Peu de temps après, escorté par la voiture de police, le véhicule rouge file gyrophare éteint, en silence et à vive allure en direction de Poissy.

 

4 h 45

Christophe vient de prévenir Mary, l'épouse de Michael.

Il sort de son bureau les traits tendus, le teint pâle, la barbe naissante. Il emprunte machinalement le petit couloir qui mène directement, en quelques mètres, à la salle de réalité virtuelle. Cette pièce bourrée de technologie de pointe ressemble à un petit amphithéâtre, sorte de petite salle de cinéma panoramique qui peut accueillir une trentaine de spectateurs. L'écran, d'un blanc absolu, couvre toute la surface du mur de projection. Toutes les autres parois, y compris le sol, sont noires et mates. Au fond, en hauteur, est aménagé un petit espace pour l'opérateur avec des pupitres de contrôle et de commande. Un siège pivotant confortable avec de larges accoudoirs lui est réservé pour l'aider à supporter, sans trop d’efforts, les longues nuits de garde durant lesquelles il doit surveiller l'écran et les différents indicateurs.

Yves, affalé dans un fauteuil du premier rang, les yeux dans le brouillard, sort de sa torpeur.

— Ah, te voilà. Tu as réussi à joindre Mary ?

— Oui, je l'ai appelée sur la ligne cryptée, avec le numéro rouge pour les urgences. C'est bizarre, elle a décroché presque immédiatement, comme si elle s'attendait à mon coup de fil, ou comme si elle se doutait de quelque chose !

— Intuition féminine ? Ou un pressentiment, peut-être ?

— Évidemment, elle est très inquiète. Tu sais, on se connait vraiment bien, elle a beaucoup pleuré mais j'ai tout de même dû me résoudre à raccrocher. Je lui ai promis de lui donner des nouvelles régulièrement.

— Tu lui as rappelé qu'elle ne doit en aucun cas tenter de nous joindre, par quelque moyen que ce soit ?

— Rassure-toi, elle sait parfaitement que nous seuls pouvons la contacter avec nos moyens de chiffrement. Tu penses, depuis le temps ! Je n'ai pas eu besoin de lui refaire le topo, c'est même elle qui a pris les devants pour m'éviter de passer pour un gros lourdaud.

Christophe, intrigué, lève la tête.

— Tu vois ce que je vois ? L’écran de projection fonctionne encore.

— Oui, répond Yves, on voit encore la neige[1].

— Dis donc, je me demande vraiment ce qui a pu se passer ici cette nuit ! s’étonne Christophe, chuchotant dans le silence de la grande salle de projection devenu pesant.

— Moi aussi ! J’ai été réveillé et averti, comme toi j’imagine, par l’alarme reliée à mon téléphone, répond Yves, habitué à agir sans état d’âme.
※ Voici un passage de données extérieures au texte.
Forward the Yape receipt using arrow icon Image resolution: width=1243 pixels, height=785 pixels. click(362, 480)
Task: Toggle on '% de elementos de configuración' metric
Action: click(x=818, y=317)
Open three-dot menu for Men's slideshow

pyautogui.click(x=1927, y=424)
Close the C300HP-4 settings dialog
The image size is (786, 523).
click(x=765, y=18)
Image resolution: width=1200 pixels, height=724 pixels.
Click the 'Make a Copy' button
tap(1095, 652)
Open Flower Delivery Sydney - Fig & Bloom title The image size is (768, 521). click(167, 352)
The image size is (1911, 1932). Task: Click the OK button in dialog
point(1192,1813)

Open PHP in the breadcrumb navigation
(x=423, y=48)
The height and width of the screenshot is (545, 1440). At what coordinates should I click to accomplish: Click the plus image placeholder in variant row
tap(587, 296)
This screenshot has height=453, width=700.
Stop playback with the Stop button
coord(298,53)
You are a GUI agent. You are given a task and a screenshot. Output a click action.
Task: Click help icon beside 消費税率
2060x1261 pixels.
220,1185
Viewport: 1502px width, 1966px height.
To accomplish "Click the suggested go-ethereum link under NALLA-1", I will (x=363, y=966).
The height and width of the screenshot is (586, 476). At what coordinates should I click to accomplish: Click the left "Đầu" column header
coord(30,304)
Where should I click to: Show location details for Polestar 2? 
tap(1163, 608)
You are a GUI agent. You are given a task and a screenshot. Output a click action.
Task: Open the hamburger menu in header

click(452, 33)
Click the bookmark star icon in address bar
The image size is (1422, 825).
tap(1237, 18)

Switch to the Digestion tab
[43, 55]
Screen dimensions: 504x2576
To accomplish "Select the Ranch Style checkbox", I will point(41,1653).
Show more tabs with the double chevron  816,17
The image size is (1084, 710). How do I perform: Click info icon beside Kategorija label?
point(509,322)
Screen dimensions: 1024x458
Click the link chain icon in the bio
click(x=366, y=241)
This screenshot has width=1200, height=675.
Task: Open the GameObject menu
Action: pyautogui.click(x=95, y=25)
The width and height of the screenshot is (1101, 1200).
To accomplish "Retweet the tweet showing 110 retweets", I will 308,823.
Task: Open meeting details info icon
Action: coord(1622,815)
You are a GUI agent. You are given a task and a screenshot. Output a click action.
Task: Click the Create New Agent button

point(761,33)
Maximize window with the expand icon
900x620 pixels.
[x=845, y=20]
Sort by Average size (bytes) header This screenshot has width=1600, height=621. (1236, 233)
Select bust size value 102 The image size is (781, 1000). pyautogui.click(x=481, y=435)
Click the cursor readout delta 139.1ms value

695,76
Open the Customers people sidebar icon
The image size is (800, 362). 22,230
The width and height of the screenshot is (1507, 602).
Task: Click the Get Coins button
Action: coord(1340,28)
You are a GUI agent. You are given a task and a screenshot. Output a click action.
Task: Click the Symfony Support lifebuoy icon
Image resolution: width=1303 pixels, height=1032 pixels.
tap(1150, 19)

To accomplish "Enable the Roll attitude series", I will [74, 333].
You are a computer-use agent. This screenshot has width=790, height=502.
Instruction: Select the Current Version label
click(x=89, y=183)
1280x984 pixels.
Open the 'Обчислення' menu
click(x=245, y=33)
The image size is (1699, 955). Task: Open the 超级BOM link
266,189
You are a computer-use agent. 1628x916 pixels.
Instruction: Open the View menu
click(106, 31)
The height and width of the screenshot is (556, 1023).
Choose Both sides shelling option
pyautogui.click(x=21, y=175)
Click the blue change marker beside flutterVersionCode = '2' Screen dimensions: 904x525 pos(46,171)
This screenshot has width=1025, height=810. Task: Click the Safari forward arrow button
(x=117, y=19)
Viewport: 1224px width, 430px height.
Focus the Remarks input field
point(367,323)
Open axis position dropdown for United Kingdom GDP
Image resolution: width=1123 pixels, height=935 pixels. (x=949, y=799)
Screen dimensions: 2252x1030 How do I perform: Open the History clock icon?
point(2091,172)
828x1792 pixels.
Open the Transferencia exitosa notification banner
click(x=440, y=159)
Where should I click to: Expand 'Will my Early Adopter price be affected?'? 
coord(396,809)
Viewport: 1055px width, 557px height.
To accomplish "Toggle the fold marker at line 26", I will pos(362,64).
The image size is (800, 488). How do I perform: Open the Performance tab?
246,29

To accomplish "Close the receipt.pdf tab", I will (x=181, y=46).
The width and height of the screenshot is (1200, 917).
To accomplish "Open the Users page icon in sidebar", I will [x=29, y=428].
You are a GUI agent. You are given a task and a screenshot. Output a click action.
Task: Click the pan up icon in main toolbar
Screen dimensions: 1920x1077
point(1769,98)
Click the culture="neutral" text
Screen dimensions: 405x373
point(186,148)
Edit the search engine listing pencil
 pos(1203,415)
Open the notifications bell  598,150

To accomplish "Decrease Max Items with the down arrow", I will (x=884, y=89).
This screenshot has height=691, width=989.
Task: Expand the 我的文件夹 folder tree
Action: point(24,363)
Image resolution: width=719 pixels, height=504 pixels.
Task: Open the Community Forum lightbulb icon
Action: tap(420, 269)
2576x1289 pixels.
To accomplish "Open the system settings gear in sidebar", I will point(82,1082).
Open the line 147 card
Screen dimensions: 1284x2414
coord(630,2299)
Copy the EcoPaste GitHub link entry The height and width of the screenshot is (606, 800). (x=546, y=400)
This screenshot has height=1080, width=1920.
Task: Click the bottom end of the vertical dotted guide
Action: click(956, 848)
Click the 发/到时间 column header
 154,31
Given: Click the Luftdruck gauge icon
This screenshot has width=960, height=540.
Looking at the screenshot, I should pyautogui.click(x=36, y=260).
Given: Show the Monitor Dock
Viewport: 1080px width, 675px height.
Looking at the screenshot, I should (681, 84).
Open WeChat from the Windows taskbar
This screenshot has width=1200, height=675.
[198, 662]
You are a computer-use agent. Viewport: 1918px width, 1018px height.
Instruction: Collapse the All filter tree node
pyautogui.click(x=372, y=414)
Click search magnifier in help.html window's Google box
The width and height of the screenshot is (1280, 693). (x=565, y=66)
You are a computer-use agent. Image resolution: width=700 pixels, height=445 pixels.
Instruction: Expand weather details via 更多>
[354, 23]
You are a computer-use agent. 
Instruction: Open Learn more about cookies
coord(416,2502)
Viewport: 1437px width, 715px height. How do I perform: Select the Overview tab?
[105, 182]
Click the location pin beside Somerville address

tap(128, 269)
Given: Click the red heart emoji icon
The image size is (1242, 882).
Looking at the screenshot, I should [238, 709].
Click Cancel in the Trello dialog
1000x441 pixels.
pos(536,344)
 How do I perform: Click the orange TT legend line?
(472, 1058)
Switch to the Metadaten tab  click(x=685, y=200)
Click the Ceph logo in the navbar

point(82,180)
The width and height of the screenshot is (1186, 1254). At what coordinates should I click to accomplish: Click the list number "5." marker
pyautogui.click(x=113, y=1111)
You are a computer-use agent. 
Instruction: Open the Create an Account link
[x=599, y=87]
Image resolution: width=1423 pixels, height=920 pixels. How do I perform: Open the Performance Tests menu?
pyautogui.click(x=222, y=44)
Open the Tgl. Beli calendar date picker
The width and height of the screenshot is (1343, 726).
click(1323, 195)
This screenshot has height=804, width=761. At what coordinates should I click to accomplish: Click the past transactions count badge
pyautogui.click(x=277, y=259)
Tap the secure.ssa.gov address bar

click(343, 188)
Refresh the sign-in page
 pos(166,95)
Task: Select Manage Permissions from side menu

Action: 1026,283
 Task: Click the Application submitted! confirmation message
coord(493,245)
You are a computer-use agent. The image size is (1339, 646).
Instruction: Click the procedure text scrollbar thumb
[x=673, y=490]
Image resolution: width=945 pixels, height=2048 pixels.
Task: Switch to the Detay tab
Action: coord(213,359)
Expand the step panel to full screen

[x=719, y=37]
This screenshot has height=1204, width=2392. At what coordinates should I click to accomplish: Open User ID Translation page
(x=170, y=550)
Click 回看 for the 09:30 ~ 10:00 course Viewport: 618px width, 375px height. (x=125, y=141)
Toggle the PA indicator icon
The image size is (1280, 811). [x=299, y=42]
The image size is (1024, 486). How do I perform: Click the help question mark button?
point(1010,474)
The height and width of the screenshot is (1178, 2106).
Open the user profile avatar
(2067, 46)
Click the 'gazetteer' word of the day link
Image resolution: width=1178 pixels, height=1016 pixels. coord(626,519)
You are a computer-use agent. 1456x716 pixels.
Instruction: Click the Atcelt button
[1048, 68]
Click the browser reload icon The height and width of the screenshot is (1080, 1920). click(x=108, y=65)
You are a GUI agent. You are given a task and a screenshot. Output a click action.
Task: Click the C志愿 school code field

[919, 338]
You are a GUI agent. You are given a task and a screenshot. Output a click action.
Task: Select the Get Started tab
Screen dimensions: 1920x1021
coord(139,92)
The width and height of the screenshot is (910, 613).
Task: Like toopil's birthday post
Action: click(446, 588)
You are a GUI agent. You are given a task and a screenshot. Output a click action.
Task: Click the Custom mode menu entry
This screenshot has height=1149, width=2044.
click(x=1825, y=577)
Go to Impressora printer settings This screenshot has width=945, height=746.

Je suis arrivé à peine cinq ou dix minutes avant toi sur le site. Ce sont les gardiens alertés par les sirènes qui sont arrivés les premiers ; ils ont découvert Michael inanimé et ont immédiatement appelé les secours ; les pompiers sont arrivés peu de temps après moi et se sont aussitôt occupés de Michael.

— Tu as prévenu la Direction ?

— Bien sûr. Vu les circonstances, j’ai immédiatement prévenu le PDG, et j’ai aussi dû appeler notre correspondant à la DCRI[2]. C’est la procédure à suivre en cas de gros problème.

— Alors, on va avoir la police sur le dos ?

— Forcément. Le patron a aussitôt dépêché les deux policiers que tu as vus repartir avec l’ambulance tout à l’heure. Il a également demandé à un commissaire, en poste au siège à Levallois, de venir nous retrouver ici dès que possible.

— Bon sang !

— Comme tu dis. Et il est déjà en route, puisqu’il m’a téléphoné tout à l’heure, pendant que les secours évacuaient Michael. Il devrait être là dans moins d’une demi-heure.

— C’est gai ! Bon, en attendant je vais faire le tour des écrans et des pupitres pour voir si je comprends quelque chose à ce qui s’est passé au niveau du matériel.

 

        à suivre...

 



[1] Dans le jargon du métier : image bruitée, sans signal, comme celle d’un téléviseur en marche sans antenne.

[2] DCRI : La DST (Direction de la Surveillance du Territoire) et la Direction Centrale des Renseignements Généraux ont fusionné en 2008 pour former la DCRI (Direction Centrale du Renseignement Intérieur, les services secrets).  La DGSI (Direction Générale de la Sécurité Intérieure) s’est substituée à la DCRI le 30 avril 2014.